So the beginning of this post brings me to last thursday. The 28th of July 2010. Five days ago.
The 3 days inbetween passed by quite normally. I only mentioned my biopsy to 2 friends I think and only thought about it myself very occassionally. I may not have even mentioned it in my own personal journal. I would have to check back to see. It seemed a minor inconvenience, once I had recovered from the shock of the initial appointment. I tried to talk my partner into not coming with me convinced that it was unecessary. We made our way to the hospital and waited an age for my appointment.
The thing that struck me about waiting for this appointment in this room with the piles of magazines and 60 minute makover playing on the tv, is just how many women are waiting with me, waiting for tests, for news, I am surrounded. This is not something that is happening to me and me alone. That is not a comforting thought.

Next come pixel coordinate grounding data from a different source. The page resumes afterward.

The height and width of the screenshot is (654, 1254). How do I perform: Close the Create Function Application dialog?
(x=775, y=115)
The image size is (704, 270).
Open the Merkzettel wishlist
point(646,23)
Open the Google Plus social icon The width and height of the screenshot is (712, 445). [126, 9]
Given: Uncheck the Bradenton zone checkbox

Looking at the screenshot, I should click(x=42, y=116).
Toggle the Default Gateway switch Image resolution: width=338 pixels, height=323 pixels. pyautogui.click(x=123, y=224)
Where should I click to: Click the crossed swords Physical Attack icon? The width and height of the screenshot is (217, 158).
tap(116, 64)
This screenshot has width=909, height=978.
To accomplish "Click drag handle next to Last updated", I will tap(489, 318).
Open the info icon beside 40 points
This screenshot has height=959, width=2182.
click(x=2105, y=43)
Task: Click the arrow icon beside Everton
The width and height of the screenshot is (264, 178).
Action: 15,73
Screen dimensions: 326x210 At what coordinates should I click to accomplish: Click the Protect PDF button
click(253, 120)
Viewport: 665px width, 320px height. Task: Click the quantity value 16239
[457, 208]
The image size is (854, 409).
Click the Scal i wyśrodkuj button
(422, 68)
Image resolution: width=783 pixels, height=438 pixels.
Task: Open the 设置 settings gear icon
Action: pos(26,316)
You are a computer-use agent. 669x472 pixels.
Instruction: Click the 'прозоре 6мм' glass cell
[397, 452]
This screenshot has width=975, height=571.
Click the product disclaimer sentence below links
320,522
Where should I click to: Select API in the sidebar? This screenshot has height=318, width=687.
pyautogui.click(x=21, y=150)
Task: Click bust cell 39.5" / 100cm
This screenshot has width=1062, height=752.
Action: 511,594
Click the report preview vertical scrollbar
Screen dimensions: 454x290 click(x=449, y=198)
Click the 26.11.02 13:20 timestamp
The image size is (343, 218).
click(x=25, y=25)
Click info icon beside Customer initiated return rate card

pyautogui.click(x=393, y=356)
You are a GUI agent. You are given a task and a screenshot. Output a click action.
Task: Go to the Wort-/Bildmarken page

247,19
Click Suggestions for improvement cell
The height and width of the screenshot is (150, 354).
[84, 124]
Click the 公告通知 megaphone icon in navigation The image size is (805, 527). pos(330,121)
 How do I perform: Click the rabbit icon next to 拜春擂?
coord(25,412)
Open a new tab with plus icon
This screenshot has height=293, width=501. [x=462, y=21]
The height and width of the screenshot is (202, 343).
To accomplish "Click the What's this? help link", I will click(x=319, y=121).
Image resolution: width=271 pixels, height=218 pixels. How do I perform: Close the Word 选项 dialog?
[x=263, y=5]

We were taken to room, we wait some more. We make small talk. Read the labels on the soap dispensers. Look at a blank PC screen. Watch the staff walk by the door on errands and with coffee cups. No clock to stare at. Pictures of Nottingham on the curtains. We laughed nervously at something nonsensical.
The doctor walks in, followed by a nurse and all of a sudden it is real. I am really there. My full attention is on him. I know as soon as he sits down. I turn my back to Mark, unable to look at him, or feel him looking at me and every part of me is focussed on the Doctor knowing what is coming. I did not cry; I just wanted to take it all in; trying to listen to every word. This is important and I need to understand everything that is being said to me. I am breathing, every part of me is concentrating on just my breathing.
Now of course I can only remember these details, my bag and cardigan on my lap, held tight to me. My feet touching the linoleum floor. Knowing Mark is sitting behind me but not being able to look at him atall for all the time that the Doctor is speaking to me. I cannot remember a thing the doctor said after the initial diagnosis. But strangely I feel as calm as can be. The nurse takes us to another room down the corridor and I remember making a silly comment about the bright turquoise blue of the sofa’s. Tis strange the things that come out of your mouth when you don’t know what else to say.
Two volunteers (survivors) from the centre bring us coffee and sit with us for 5 or so minutes and I remember wittering like an idiot. Wittering and smiling. Everything is gonig to be ok. They survived and yes-I-will-go-to- their support-group-thank-you-very-much-for-asking. I chatter some more and still feel calm.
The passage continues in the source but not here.